Cycling has thus attained to a place of recognised usefulness in the professions, in trade, in country life, in the Post Office and even in the Army. It is no longer a hobby, a craze or exclusively a source of recreation. The cycle has definitely and permanently established its position as one of the most popular of "carriages," and, in doing so, it has itself led to the creation of a very considerable industry.

By 1895 the demand for cycles had become so great that it was then impossible for the manufacturers to meet all requirements. Over-speculation and over-production, accompanied by severe foreign competition, followed, and for a time the position of the home industry was very unsatisfactory. It has since re-established itself on sounder lines and now constitutes an enterprise of considerable local importance in various parts of the country, including Coventry, Birmingham, Nottingham and Wolverhampton.

Public prejudice and State policy were factors in the arrested development, in this country, of the application of mechanical power to road vehicles, so that while such application has its ancient history equally with the bicycle, the actual expansion thereof—on such lines that it has now become the dominating feature in road transport generally—has been brought about in quite recent times.

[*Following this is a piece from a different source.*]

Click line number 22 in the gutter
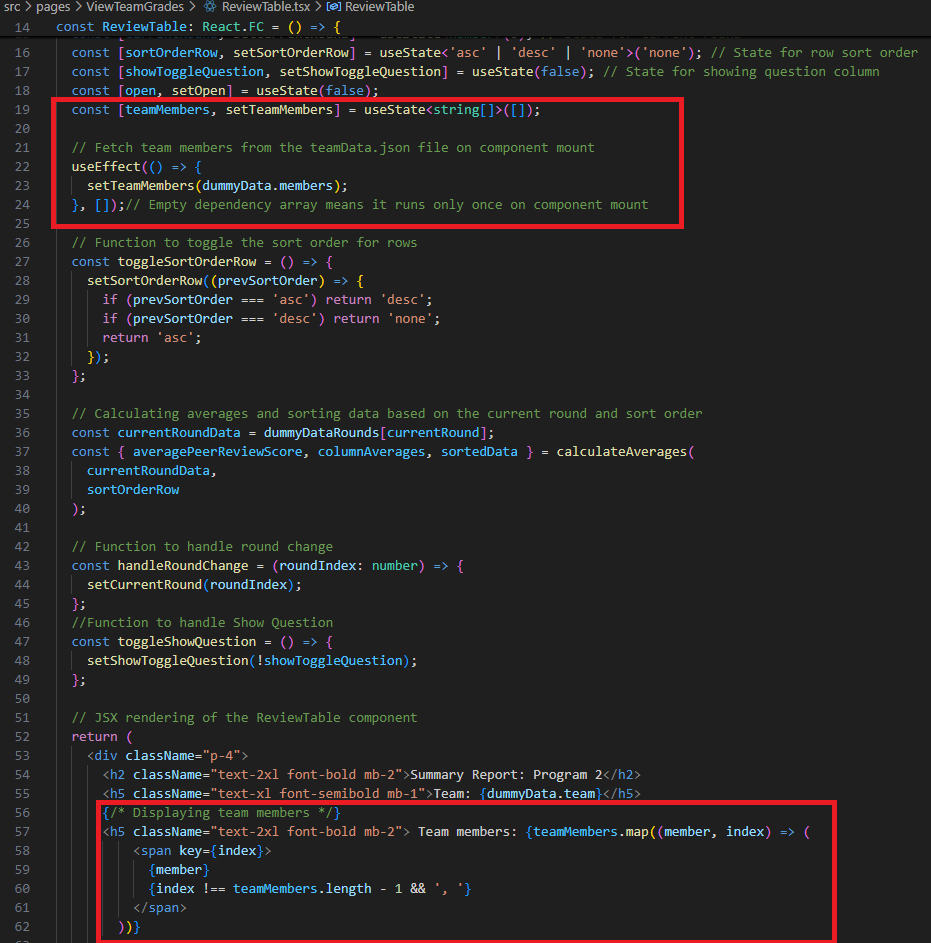The image size is (931, 943). (22, 166)
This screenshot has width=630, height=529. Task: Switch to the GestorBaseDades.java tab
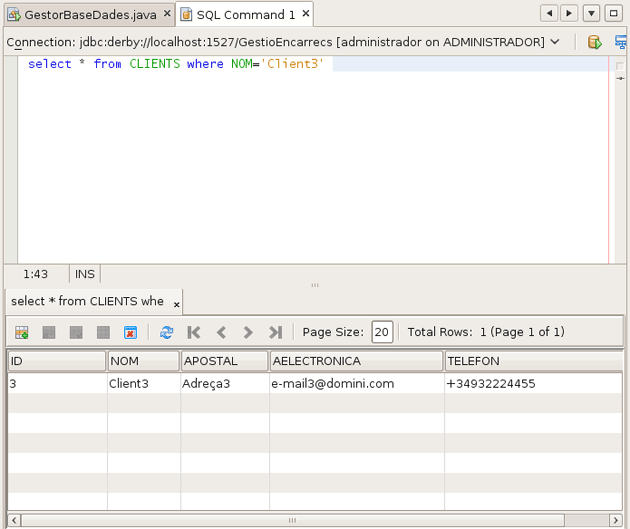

When, in the early years of the nineteenth century, general attention was attracted to the possibilities and prospects of using locomotives on the railway in place either of horses or of stationary engines, further projects were mooted for employing steam-propelled vehicles on ordinary roads. Trade expansion and the inefficiency of existing road-transport conditions combined to strengthen these proposals, and from about 1827 to 1835 or 1840 much enterprise was shown in the construction of steam-carriages, and more especially steam-coaches and steam-omnibuses of which various regular services, in London or in the country, were run with, at first, considerable success. The vehicles in question were designed mainly for the conveyance of passengers, and some of them attained a speed of over twenty miles an hour. There were even those who anticipated that steam-carriages on roads would be successful rivals of the locomotive on rails. Alexander Gordon, civil engineer, and an ardent supporter of steam-driven road vehicles as against railways, wrote in "An Historical and Practical Treatise upon Elemental Locomotion by means of Steam Carriages on Common Roads" (1832):—

"It will be found that, with the exception of the Liverpool and Manchester line, and of those lines formed solely for the purpose of conveying heavy materials on a descending road, railways are, at least, of very questionable advantage where there is the possibility of having a good turnpike road and steam carriages.... Rail-roads have a very formidable rival in steam communication upon the common road, and the latter is of vastly greater advantage than the former."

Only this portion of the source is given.